I made a reasonably indepth post on the cost of this in another topic about a week ago.
 
Then I was at Monza and watched Mardenborough come last in both GP2 races  :p but that's unfair, it was his first weekend in the car and he wasn't too far off the pace on Sunday.

 

I think the road to Formula 1 is going to change vastly over the next 10 years with the development of home simulators. Families won't need millions in the bank to allow their children to pursue a racing career.
 
As far as I am aware Jann Mardenborough the Playstation GT Academy winner didn't spend any money on lower formula or karting. (He has raced in other series, but nothing prior to his GT Academy win in 2011) He lines up on the GP2 grid this weekend aged 23.
 
I think computer games will be part of the road to Formula 1 or any other top level motorsport in the coming years. Home consoles and racing sim set-ups have become far more advanced and are widely available at low prices (very low compared to funding a real life karting/lower formula career around the UK or Europe)

Recorded data —
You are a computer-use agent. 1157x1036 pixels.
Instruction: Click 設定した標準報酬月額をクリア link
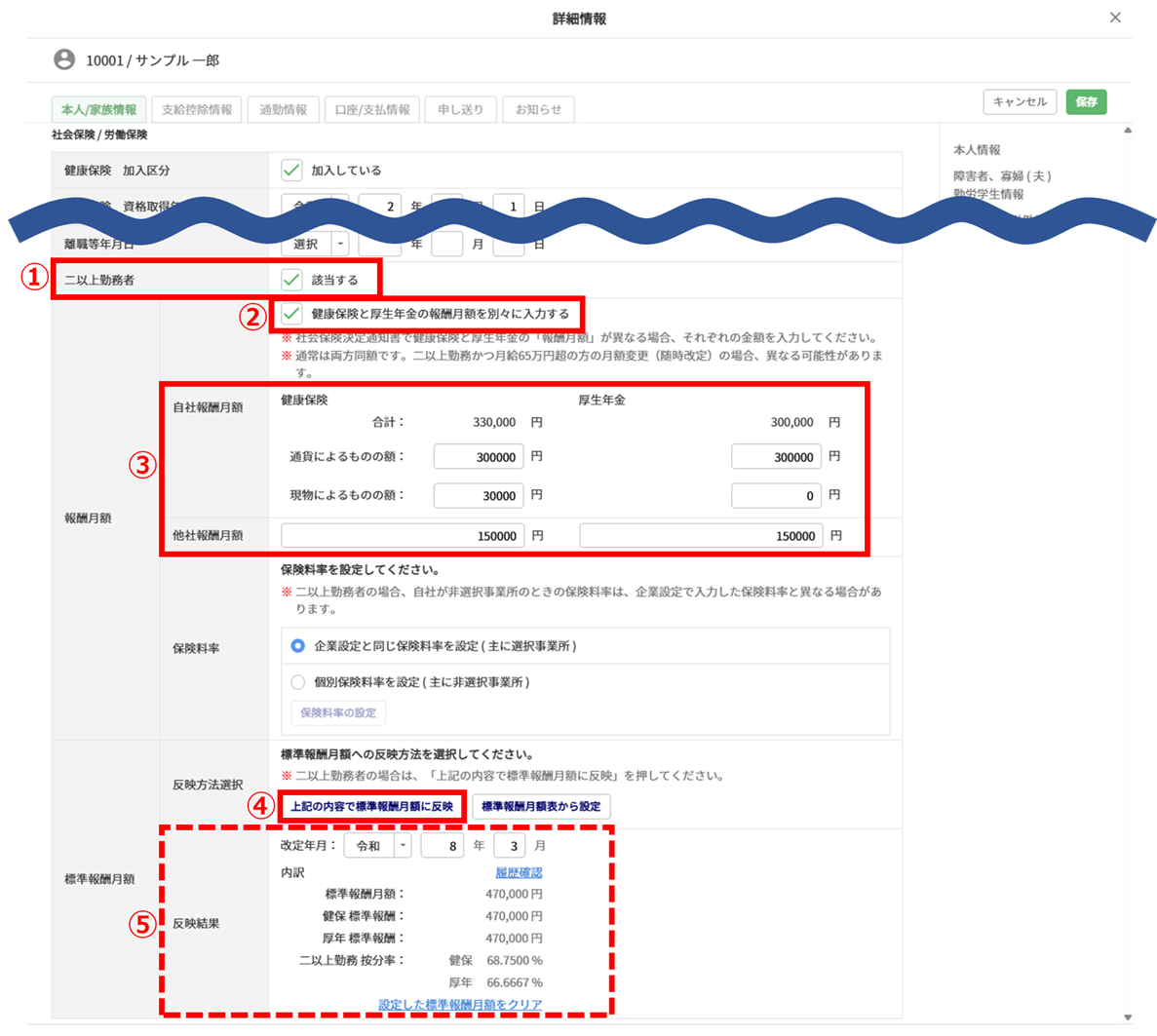click(x=460, y=1004)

Written task —
In the text on the road to Formula 1, in what year did Jann Mardenborough win the GT Academy?

Solution —
2011.